Elfleins kulinarische Bemerkungen
Elfleins kulinarische Bemerkungen

Solevino November 2017

Am 18.11. waren wir wieder da. Je öfter wir bei Gerd Lang im „Solevino“ zu Gast sind, umso mehr bin ich der Ansicht, dass er in seiner eigenen Dimension kocht. Einer höheren, als die meisten Restaurants, die wir kennen. Weil die Abstimmung der Speisen mit Kräutern, Gemüse, Gewürz und Saucen einfach optimal ist. Und weil man bei ihm vorgesetzt bekommt, was es woanders nicht gibt. Dabei ginge die Einstufung, das „Solevino“ sei ein reines Gourmet-Restaurant, deutlich daneben. Und widerum auch nicht. Das Preis-Leistungs-Verhältnis ist anders. Aufgeräumt wirken die Teller auch nicht. Die Leistung hoch, der Preis nicht so hoch. Das mag auch daran liegen, dass das Lokal an der Venloer Straße in Neuss nicht unbedingt der optimale Ort ist. Aus verschiedenen Gründen, auf die ich hier nicht näher eingehen will, ohne mit meinen Nachbarn auf der Neusser-Furth Streit zu bekommen. Optimal wäre vielleicht Oberkassel in Düsseldorf für Gerd Lang, wenn da die Mieten nicht so horrend wären. Aber die in Neuss sind auch nicht billig. Es müssen schon etliche Menüs im Laufe des Monats über den Tisch gehen, bevor die Unkosten gedeckt sind und reich wird man in diesem Metier trotz längster Arbeitszeiten auch nicht. Das nur so nebenbei. Es ist eine Passion, so zu kochen, wie es Gerd Lang tut. Auf französische Art. Und wir sind ihm – ohne euphorisch zu werden – reichlich dankbar.

 

Nun ist es halt so, wie es ist und ich fange am besten damit an, was mir nicht gefällt. Das ist aber eine unendliche Geschichte und leider sehr unerfreulich, wofür aber Gerd Lang nicht unbedingt etwas kann, solange er noch verpflichtet ist, „Warsteiner“ zu beziehen.

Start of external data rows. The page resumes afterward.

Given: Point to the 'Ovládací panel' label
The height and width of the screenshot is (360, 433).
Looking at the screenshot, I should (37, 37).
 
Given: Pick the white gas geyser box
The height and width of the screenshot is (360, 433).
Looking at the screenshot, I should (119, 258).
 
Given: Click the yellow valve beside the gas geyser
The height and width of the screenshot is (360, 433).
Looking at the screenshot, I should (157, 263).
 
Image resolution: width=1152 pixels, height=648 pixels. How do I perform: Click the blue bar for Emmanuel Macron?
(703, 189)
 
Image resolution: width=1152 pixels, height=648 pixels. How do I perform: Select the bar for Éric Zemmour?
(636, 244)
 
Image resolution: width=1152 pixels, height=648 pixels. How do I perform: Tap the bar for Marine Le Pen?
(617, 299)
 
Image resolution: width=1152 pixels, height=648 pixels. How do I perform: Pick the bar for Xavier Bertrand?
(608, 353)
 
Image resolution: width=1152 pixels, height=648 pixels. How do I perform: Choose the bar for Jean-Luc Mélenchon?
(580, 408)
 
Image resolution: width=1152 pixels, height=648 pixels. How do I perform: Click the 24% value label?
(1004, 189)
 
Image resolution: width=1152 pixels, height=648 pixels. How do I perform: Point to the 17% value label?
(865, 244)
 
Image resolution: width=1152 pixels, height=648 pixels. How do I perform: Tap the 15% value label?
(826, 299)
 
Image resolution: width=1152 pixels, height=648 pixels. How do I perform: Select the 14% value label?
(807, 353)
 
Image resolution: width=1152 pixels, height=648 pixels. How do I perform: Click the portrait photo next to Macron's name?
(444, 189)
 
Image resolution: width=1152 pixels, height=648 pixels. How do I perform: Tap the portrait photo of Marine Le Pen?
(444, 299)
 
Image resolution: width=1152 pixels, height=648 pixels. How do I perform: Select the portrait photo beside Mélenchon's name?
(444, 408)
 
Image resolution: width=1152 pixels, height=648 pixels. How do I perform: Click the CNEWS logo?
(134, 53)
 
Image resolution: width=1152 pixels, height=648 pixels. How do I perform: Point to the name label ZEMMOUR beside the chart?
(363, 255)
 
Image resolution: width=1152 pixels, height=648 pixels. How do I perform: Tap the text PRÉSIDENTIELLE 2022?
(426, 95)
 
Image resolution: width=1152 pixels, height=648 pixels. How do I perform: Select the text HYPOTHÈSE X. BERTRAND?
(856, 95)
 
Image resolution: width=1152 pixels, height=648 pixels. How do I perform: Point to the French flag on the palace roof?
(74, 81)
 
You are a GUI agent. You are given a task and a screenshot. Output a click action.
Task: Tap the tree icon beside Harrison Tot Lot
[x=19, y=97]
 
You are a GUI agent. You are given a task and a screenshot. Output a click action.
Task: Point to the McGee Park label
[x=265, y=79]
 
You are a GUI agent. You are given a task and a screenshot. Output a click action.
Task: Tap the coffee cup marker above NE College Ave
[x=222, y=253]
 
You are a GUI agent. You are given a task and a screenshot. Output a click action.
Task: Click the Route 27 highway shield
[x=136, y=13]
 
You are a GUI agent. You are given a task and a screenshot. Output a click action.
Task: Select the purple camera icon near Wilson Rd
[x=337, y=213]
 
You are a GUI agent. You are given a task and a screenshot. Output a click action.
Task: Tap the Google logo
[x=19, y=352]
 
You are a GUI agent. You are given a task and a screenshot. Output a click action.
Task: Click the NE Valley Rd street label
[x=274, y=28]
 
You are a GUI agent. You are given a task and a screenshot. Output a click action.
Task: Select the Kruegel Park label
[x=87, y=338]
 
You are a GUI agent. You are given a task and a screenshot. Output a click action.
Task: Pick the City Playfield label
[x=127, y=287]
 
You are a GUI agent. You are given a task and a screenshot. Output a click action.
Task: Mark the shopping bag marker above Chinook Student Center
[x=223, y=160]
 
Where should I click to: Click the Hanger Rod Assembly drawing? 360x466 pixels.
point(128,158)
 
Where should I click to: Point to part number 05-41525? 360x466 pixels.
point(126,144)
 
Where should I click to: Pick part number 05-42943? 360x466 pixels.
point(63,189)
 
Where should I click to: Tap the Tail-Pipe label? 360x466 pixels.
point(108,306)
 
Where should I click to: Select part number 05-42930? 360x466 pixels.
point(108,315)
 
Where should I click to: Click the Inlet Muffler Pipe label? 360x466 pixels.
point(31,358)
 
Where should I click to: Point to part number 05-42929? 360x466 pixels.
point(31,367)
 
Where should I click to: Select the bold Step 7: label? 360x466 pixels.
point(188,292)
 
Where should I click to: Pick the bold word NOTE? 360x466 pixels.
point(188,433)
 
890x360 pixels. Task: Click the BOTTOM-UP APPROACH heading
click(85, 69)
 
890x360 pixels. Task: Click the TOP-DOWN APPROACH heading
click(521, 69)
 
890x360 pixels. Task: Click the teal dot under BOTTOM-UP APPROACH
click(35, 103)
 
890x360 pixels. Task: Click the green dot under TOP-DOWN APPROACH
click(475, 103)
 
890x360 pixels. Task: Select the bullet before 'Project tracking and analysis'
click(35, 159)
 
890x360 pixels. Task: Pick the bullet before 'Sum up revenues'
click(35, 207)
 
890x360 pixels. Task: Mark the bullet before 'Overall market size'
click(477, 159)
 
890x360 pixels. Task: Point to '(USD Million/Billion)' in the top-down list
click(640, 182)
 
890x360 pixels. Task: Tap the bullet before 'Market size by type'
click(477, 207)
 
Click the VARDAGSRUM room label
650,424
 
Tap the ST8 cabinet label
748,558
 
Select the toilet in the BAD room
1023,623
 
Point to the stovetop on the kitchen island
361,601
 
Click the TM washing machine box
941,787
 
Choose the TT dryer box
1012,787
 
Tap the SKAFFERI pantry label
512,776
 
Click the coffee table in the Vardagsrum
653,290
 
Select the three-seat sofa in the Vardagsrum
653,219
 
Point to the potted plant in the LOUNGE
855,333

Das Super-Glyphosat-Bier.

 

https://www.heinzelflein.de/glyphosat/krebserregendes-bier/

 

Nahm ich halt als „Aperitif“ „Bolten-Alt“. Das Bier vorher, damit der Durst gestillt ist und wir nicht auf Mineralwasser neben dem Wein zurückgreifen müssen.

 

Das war es aber schon mit den Minuspunkten. Sehen wir uns die Menü-Karte an:

Wir nahmen beide das 4-Gang Chefmenü mit jeweils Ziegenkäsesalat und Trüffelpasta. Als Hauptgang „Daube vom Wildhirsch“ für meine Person und „Coq au vin“ für Marianne, das ich ihr im Gedenken an den letzten Besuch im Sommer wärmstens empfehlen konnte. Sie war sehr davon angetan. Gockel-Knochen waren nicht zu sehen, das Fleisch war ausgelöst und erweckte eher den Anschein von Rind, versteckt unter Kartoffeln. Die Trüffelpasta mit schwarzen Perigord-Trüffeln war für uns das Glanzlicht des Abends. Es erinnerte mich daran, schon lange an einer Reise ins Perigord zu basteln. Habe ja die Bücher des Schotten Martin Walker gelesen. Perigord-Trüffel sind natürlich keine weißen Alba-Trüffel, die ja kaum noch zu bezahlen sind. Sind ja auch nicht aus Frankreich, sondern aus dem Piemont, am Fuße der Berge zu Frankreich.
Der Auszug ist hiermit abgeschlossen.